Entries for locating words and elements

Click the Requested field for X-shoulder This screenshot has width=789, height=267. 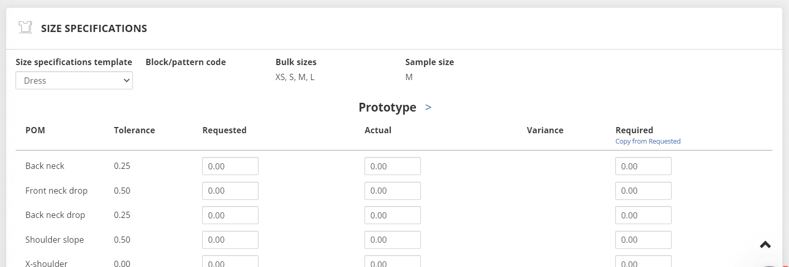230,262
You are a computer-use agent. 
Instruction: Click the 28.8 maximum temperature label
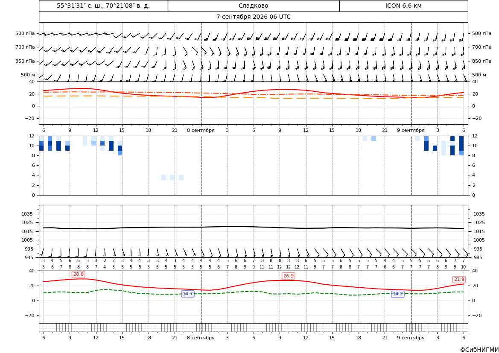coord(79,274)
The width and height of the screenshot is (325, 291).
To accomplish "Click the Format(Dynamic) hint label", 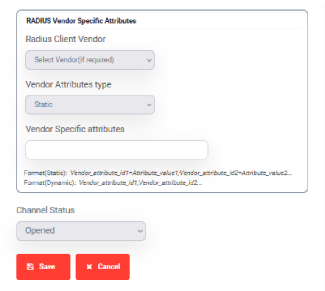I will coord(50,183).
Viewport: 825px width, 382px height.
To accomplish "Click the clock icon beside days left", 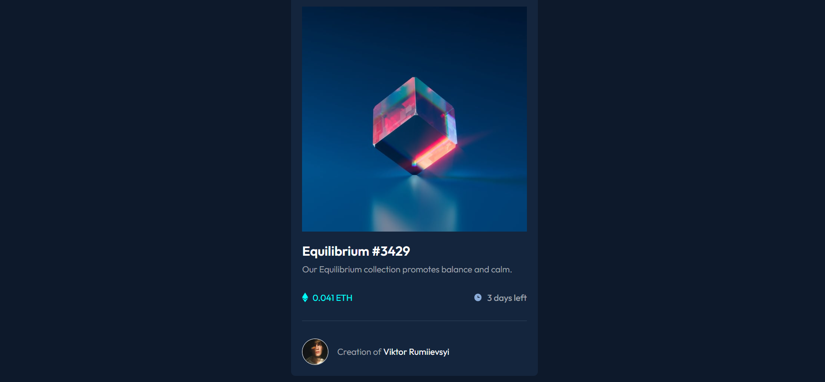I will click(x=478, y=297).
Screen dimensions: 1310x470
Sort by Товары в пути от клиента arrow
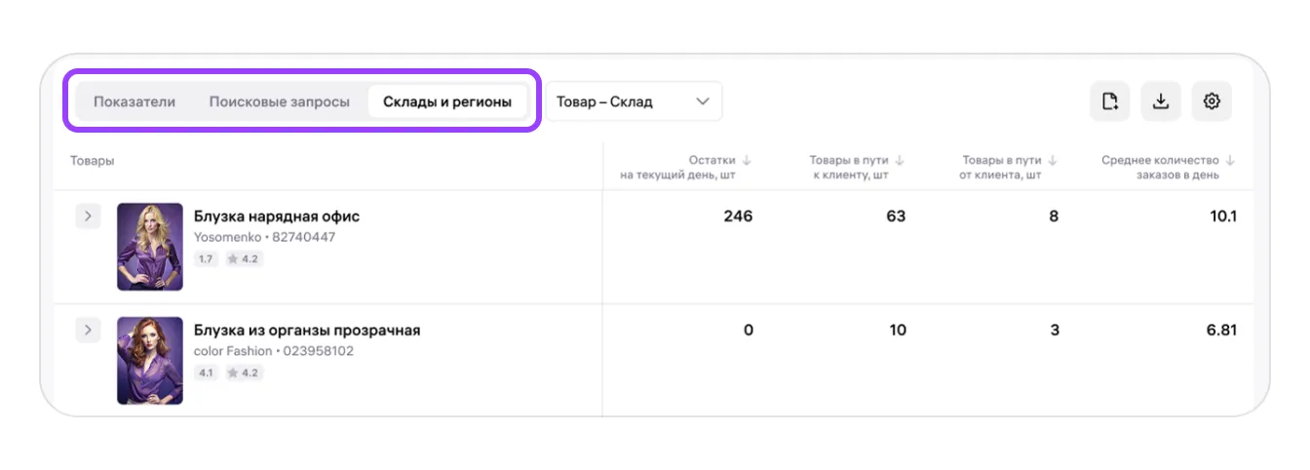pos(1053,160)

Instructions to follow
Starting at the line that has "Screen dimensions: 1310x470" and continuing to the end of the data, write those lines out again, switching "arrow" to "button" and changing nothing else. Leave the pictures out of your answer.

Expected output
Screen dimensions: 1310x470
Sort by Товары в пути от клиента button
pos(1053,160)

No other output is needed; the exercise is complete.